Cuando en las últimas elecciones autonómicas se produjo el cambio político en el gobierno valenciano, muchos creímos que algunas de las medidas tomadas en el ámbito educativo por el gobierno saliente iban a ser revocadas por el entrante. Me refiero a medidas como el aumento de la carga lectiva del profesorado o la disminución de las horas de jefatura de departamento, pero sobre todo me refiero a una medida que se adoptó hace algunos años, con la que sospecho que la mayoría de profesores está en desacuerdo: las fechas de los exámenes extraordinarios. Me sorprende, y es una prueba de cómo nos acomodamos a las situaciones, que no se reclame con más ahínco recuperar el mes de septiembre para su realización. Parece fuera del sentido común la idea de que un alumno que no ha asimilado unos conocimientos durante ocho o nueve meses los pueda adquirir, con un ritmo intensivo de trabajo, en tan breve espacio de tiempo. La medida va en contra de la esencia misma de la enseñanza, que requiere un ritmo pausado y una maduración de lo estudiado.
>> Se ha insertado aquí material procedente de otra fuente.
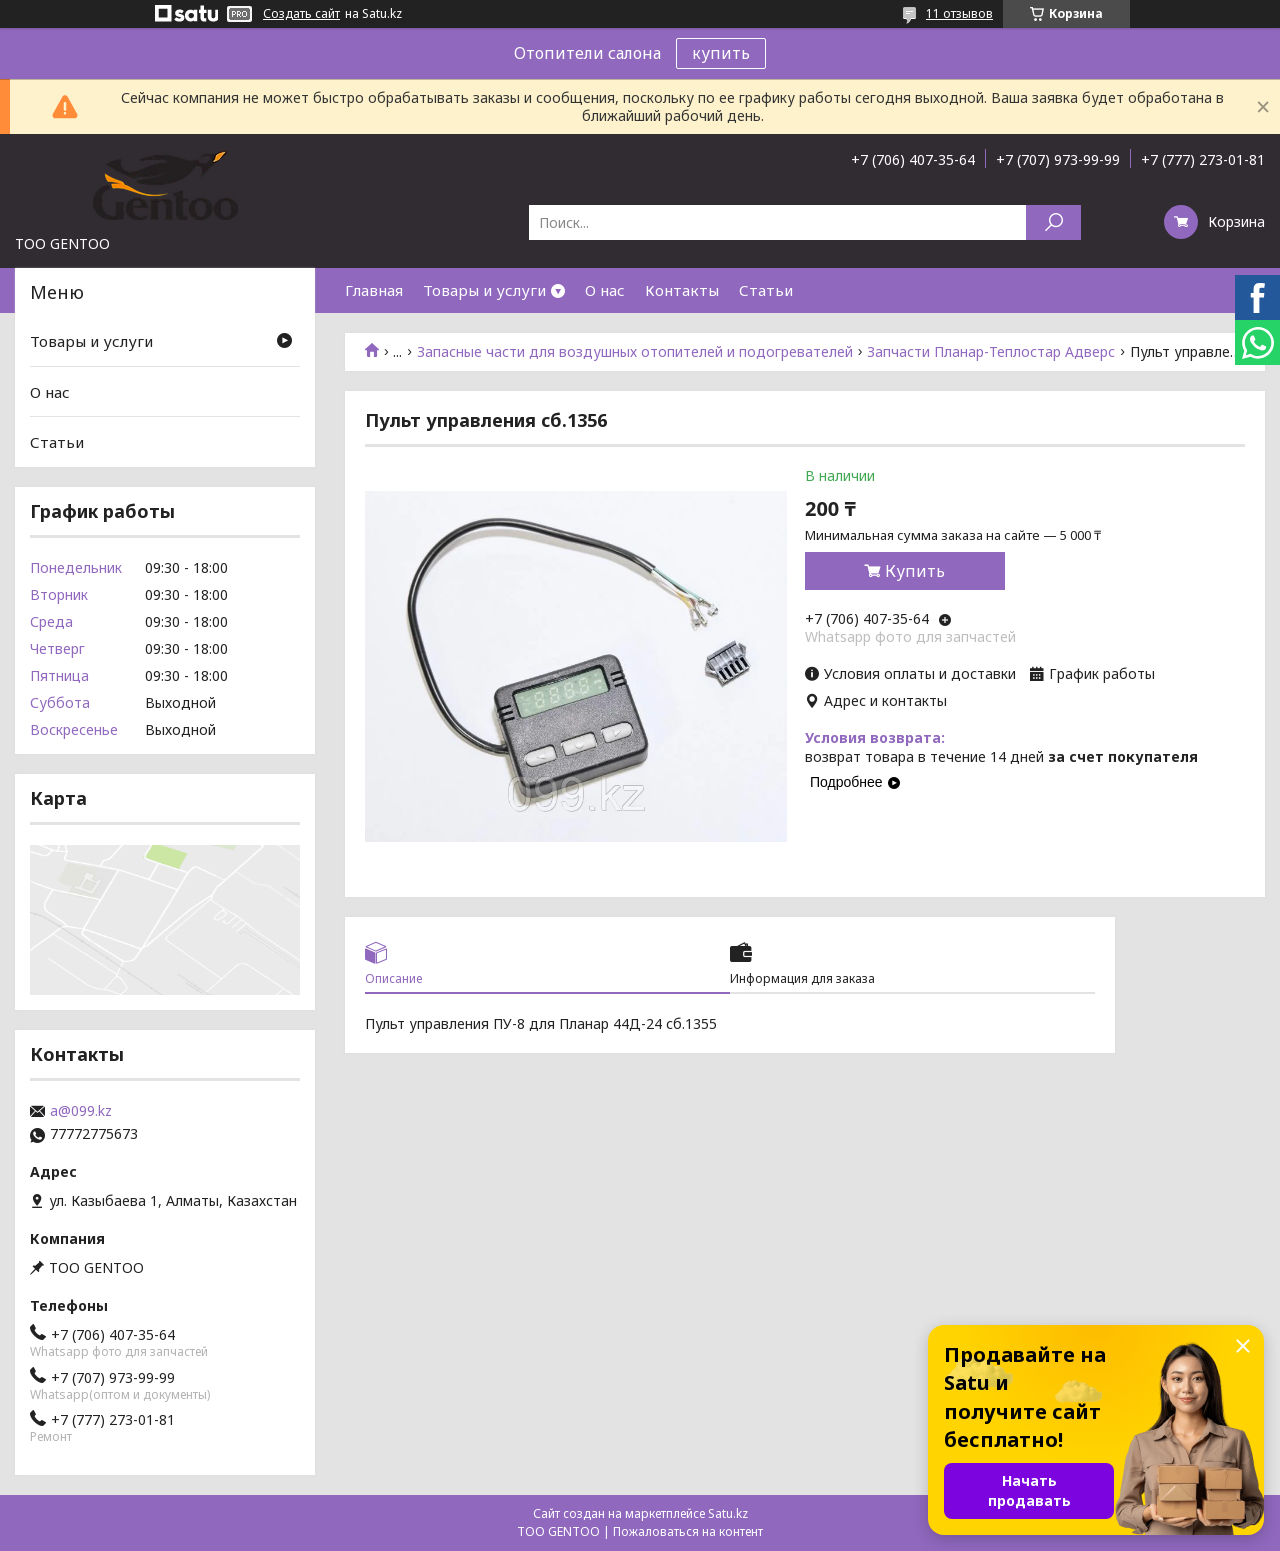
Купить (915, 571)
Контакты (682, 290)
Está ocurriendo que muchos profesores, ante una medida que ya pareció arbitraria cuando se tomó, se hallan en la necesidad de relajar su nivel de exigencia, con el fin de prevenir que recaigan sobre los alumnos las consecuencias negativas de la arbitrariedad. Se da, por tanto, el caso de que alumnado que no llega al grado mínimo de conocimientos deseado entre en la estadística de los aprobados. Al fin y al cabo, la enseñanza también se mercantiliza. A los políticos, con el afán de conseguir votos, más que el aprendizaje real, les importa ofrecer una mejoría en las cifras de fracaso escolar. También algunos padres, por desgracia, lo cual es todavía más grave, pretenden a toda costa que su hijo, aun sabiendo que no ha estudiado, apruebe, y recurren para ello a cualquier reclamación y recurso. ¿Pero se quiere que los alumnos aprendan o que aprueben? Evidentemente son deseables ambas cosas, pero no sacrificando el aprendizaje.
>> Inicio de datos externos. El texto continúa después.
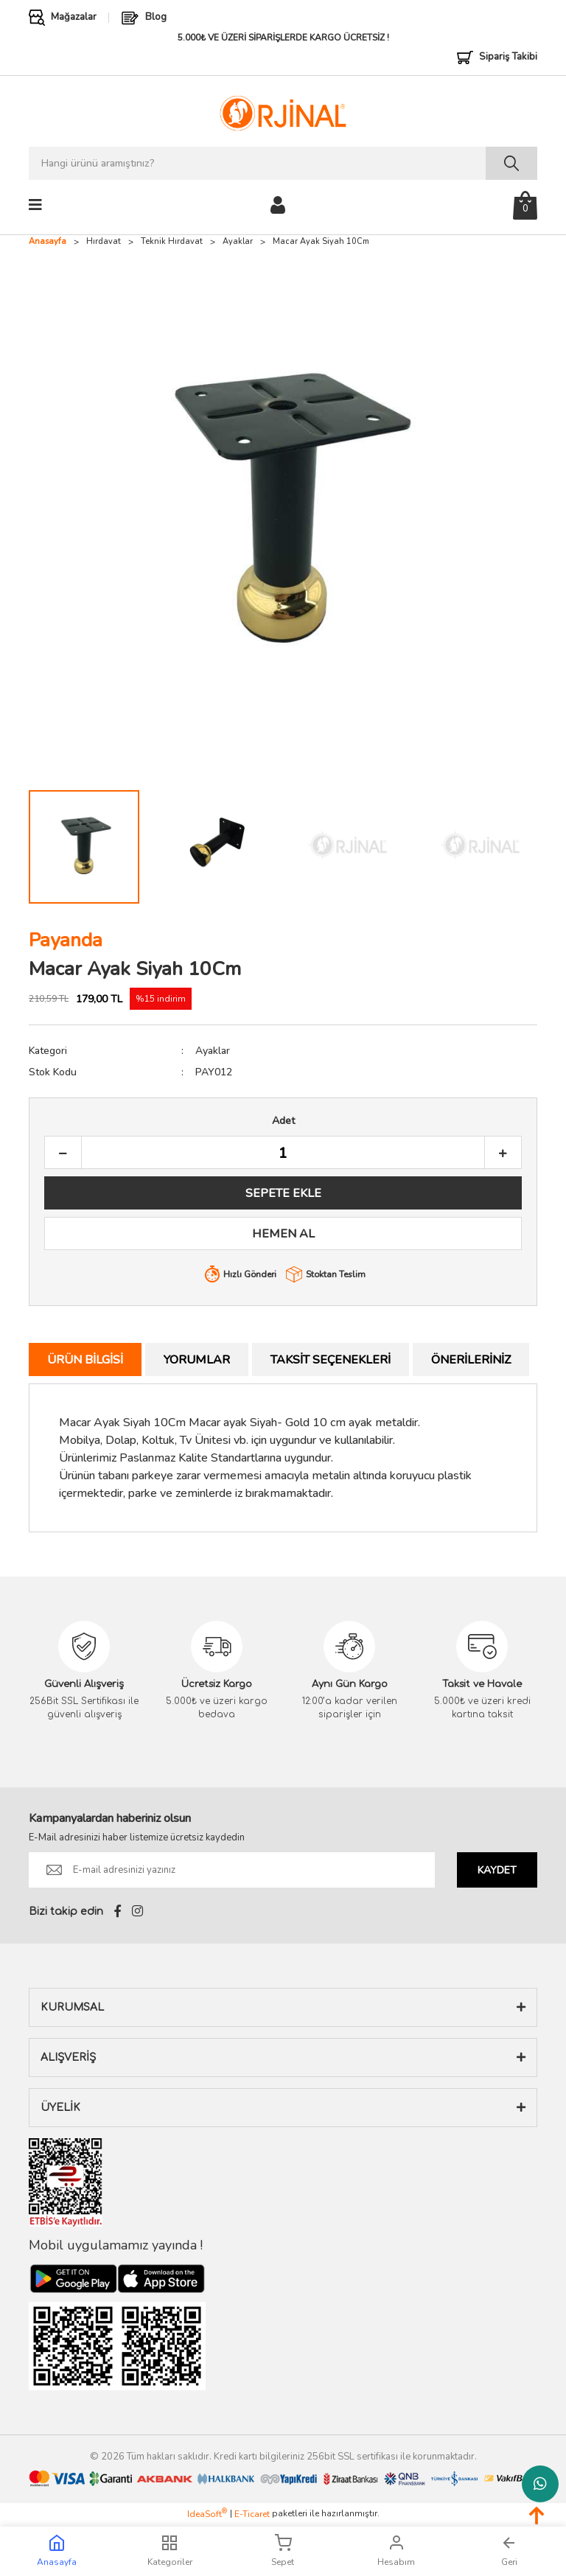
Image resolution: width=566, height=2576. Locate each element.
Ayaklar (212, 1051)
Con el paso de los años y los cursos la carga burocrática aumenta para el profesor, que paulatinamente pierde el sentido y la finalidad de su trabajo. En los institutos y colegios proliferan nuevos planes y programas, se crean nuevas comisiones, se redactan cada vez mayor cantidad y variedad de informes y de actas. También crece el catálogo y el protocolo de sanciones y de medidas disciplinarias aplicadas al alumnado, convencidos todos de que, a medida que el conjunto de normas y los reglamentos de régimen interno contengan más epígrafes, más garantizado quedará su buen comportamiento. Si la recompensa de esta hipertrofia burocrática fuera que los alumnos aprendieran más y mejor que antes, el esfuerzo merecería la pena, pero no es así, sino al contrario. La confección de las programaciones se complica y surgen nuevos términos, con apariencia de tecnicismos de alto vuelo que en verdad no significan nada, expresiones absurdas del tipo competencia para aprender a aprender. La enseñanza mejoraría si se produjera una simplificación en esa envoltura accesoria que encorseta cada vez más al profesorado con su rigidez.
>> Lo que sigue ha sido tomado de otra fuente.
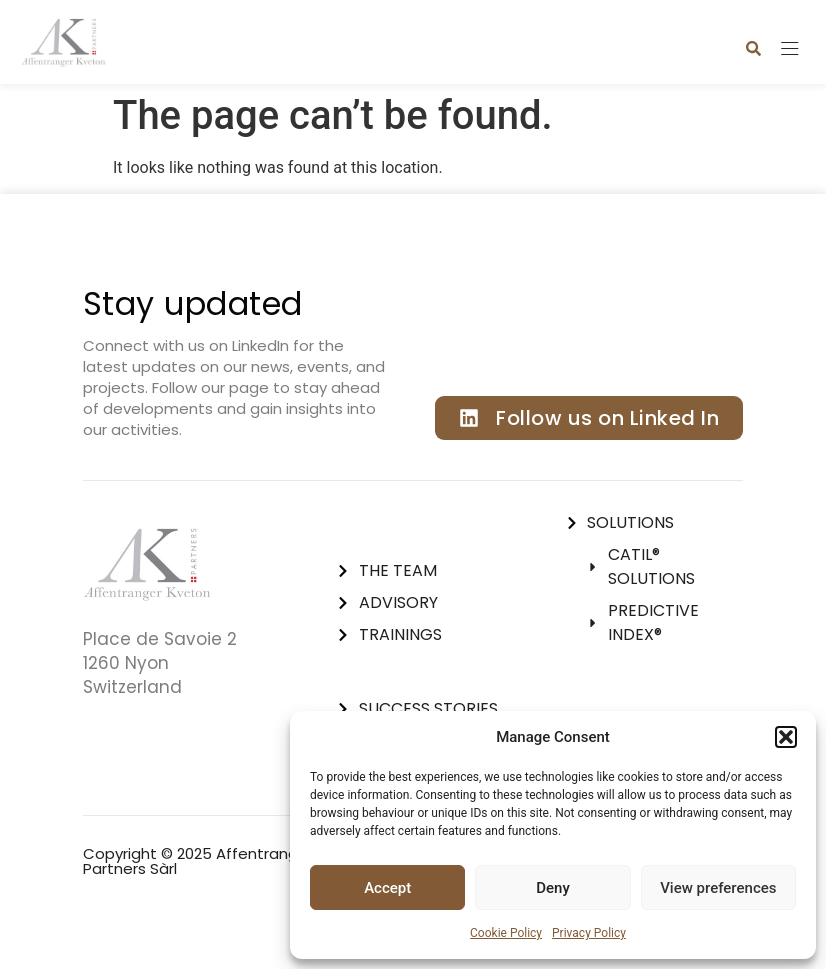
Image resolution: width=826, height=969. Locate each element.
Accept (387, 888)
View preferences (718, 888)
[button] (786, 737)
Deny (553, 888)
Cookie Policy (506, 933)
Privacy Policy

No creo ser el único que tiene la impresión de que, con una sorprendente fe en el progreso, se tiende a concebir toda nueva propuesta como positiva, por el hecho de ser nueva, al tiempo que se desacreditan métodos y procedimientos tradicionales. Según esta tendencia, el alumno debe aprender de manera lúdica y sólo si está motivado. No nos excedamos en exigirle que ejercite la memoria, porque eso es aburrido, pesado y anacrónico. Sabemos que debe esforzarse, de acuerdo, pero de modo que no se percate de que se está esforzando. ¿Y cómo alguien puede defender el valor pedagógico de escribir a mano o de mantener los exámenes en esta era nuestra de la tecnología? Cuando un alumno, por ejemplo, llega a 4º de ESO, ha de cursar, en teoría, diez asignaturas. En la práctica, puede, si quiere, desentenderse de dos, o incluso de tres, porque la ley le permite, aun así, obtener el título.

Se reivindica, en teoría también, la importancia de restablecer la autoridad del profesor, mientras que, también en la práctica, cualquier profesor se encuentra todos los años con casos de alumnos que acaban el curso sin haber aprendido casi nada de la materia y que se han limitado a emborronar exámenes. Declaro, en conclusión, que me levantaría y aplaudiría si alguien recuperara y reafirmara aquellos valores de la enseñanza que siempre han servido y que no deberían tener nada que ver con el color político del partido que se halla circunstancialmente en el poder ni con enfoques pedagógicos que juzgan todo lo pasado como inútil y obsoleto.